### REQUIREMENTS
Convert every line of the items below into a Markdown table, with a "Row" column numbering the rows and a "Text" column holding each line. Leave out blank lines.

### DATA TO USE
--*--
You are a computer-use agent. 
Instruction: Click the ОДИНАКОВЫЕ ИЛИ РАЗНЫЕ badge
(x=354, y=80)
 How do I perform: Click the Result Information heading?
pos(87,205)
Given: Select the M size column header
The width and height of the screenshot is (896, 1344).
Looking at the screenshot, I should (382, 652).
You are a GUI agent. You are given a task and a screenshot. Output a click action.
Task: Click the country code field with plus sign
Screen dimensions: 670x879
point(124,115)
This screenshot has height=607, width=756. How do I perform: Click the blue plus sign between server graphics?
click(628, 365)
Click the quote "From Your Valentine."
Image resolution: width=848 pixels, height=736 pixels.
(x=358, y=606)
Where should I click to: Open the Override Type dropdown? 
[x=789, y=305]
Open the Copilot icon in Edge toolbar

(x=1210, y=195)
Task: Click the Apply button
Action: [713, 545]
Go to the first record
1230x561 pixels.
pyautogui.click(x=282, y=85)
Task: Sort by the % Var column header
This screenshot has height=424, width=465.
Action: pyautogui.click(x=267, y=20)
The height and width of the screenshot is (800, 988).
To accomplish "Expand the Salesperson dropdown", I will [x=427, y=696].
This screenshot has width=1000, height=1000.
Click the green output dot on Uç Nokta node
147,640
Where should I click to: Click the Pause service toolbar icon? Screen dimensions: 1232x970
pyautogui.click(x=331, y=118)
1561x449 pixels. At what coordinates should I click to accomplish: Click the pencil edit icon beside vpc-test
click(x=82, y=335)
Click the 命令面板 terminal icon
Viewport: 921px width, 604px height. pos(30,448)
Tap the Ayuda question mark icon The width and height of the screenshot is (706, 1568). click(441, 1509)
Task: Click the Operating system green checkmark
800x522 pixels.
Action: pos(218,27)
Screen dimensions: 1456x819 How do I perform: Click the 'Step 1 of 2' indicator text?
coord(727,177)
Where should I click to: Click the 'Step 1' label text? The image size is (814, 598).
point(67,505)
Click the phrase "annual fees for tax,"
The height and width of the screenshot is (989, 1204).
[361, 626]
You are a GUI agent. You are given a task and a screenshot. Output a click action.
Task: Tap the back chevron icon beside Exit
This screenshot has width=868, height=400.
--*--
### WRITTEN SOLUTION
| Row | Text |
|---|---|
| 1 | You are a computer-use agent.  |
| 2 | Instruction: Click the ОДИНАКОВЫЕ ИЛИ РАЗНЫЕ badge |
| 3 | (x=354, y=80) |
| 4 |  How do I perform: Click the Result Information heading? |
| 5 | pos(87,205) |
| 6 | Given: Select the M size column header |
| 7 | The width and height of the screenshot is (896, 1344). |
| 8 | Looking at the screenshot, I should (382, 652). |
| 9 | You are a GUI agent. You are given a task and a screenshot. Output a click action. |
| 10 | Task: Click the country code field with plus sign |
| 11 | Screen dimensions: 670x879 |
| 12 | point(124,115) |
| 13 | This screenshot has height=607, width=756. How do I perform: Click the blue plus sign between server graphics? |
| 14 | click(628, 365) |
| 15 | Click the quote "From Your Valentine." |
| 16 | Image resolution: width=848 pixels, height=736 pixels. |
| 17 | (x=358, y=606) |
| 18 | Where should I click to: Open the Override Type dropdown?  |
| 19 | [x=789, y=305] |
| 20 | Open the Copilot icon in Edge toolbar |
| 21 | (x=1210, y=195) |
| 22 | Task: Click the Apply button |
| 23 | Action: [713, 545] |
| 24 | Go to the first record |
| 25 | 1230x561 pixels. |
| 26 | pyautogui.click(x=282, y=85) |
| 27 | Task: Sort by the % Var column header |
| 28 | This screenshot has height=424, width=465. |
| 29 | Action: pyautogui.click(x=267, y=20) |
| 30 | The height and width of the screenshot is (800, 988). |
| 31 | To accomplish "Expand the Salesperson dropdown", I will [x=427, y=696]. |
| 32 | This screenshot has width=1000, height=1000. |
| 33 | Click the green output dot on Uç Nokta node |
| 34 | 147,640 |
| 35 | Where should I click to: Click the Pause service toolbar icon? Screen dimensions: 1232x970 |
| 36 | pyautogui.click(x=331, y=118) |
| 37 | 1561x449 pixels. At what coordinates should I click to accomplish: Click the pencil edit icon beside vpc-test |
| 38 | click(x=82, y=335) |
| 39 | Click the 命令面板 terminal icon |
| 40 | Viewport: 921px width, 604px height. pos(30,448) |
| 41 | Tap the Ayuda question mark icon The width and height of the screenshot is (706, 1568). click(441, 1509) |
| 42 | Task: Click the Operating system green checkmark |
| 43 | 800x522 pixels. |
| 44 | Action: pos(218,27) |
| 45 | Screen dimensions: 1456x819 How do I perform: Click the 'Step 1 of 2' indicator text? |
| 46 | coord(727,177) |
| 47 | Where should I click to: Click the 'Step 1' label text? The image size is (814, 598). |
| 48 | point(67,505) |
| 49 | Click the phrase "annual fees for tax," |
| 50 | The height and width of the screenshot is (989, 1204). |
| 51 | [361, 626] |
| 52 | You are a GUI agent. You are given a task and a screenshot. Output a click action. |
| 53 | Task: Tap the back chevron icon beside Exit |
| 54 | This screenshot has width=868, height=400. |